Brusquement, Bran Maelduin rougit de colère.

-    Tu pas dicter à Dieu ce quoi il devoir faire! Je jamais dire adieu!

Et talonnant son âne auquel il fit effectuer une magistrale volte-face, Bran Maelduin reprit le chemin de Compostelle.

-    Allons, dit Marjolaine. Nous avons dix lieues à faire.

Elle lança sa mule sur la route du nord dans l’espoir que le vent sécherait ses larmes.

ÉPILOGUE

Un chemin pour l’éternité

La neige recouvrait tout. Il faisait froid et noir, car le jour semblait sortir à peine de la nuit pour ne donner que bien peu de lumière.
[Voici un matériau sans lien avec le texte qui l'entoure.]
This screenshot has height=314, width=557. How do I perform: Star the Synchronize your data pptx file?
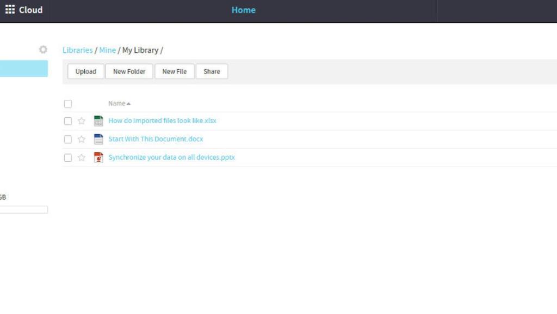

Il flottait durant quelques heures au-dessus de la terre glacée, indécis et blafard, comme un malade qui s'oblige à faire quelques pas puis retombe exténué dans l’obscurité de son lit. Le vent hurlait en courant d’un bout à l’autre de la plaine.

Assis devant l’âtre de sa grande salle où brûlait un monceau de bûches, Hughes de Fresnoy se pencha pour prendre le pot de vin aux herbes qu’un page avait posé sur la pierre brûlante afin qu'il se tînt chaud. Il en vida d’un trait une bonne moitié.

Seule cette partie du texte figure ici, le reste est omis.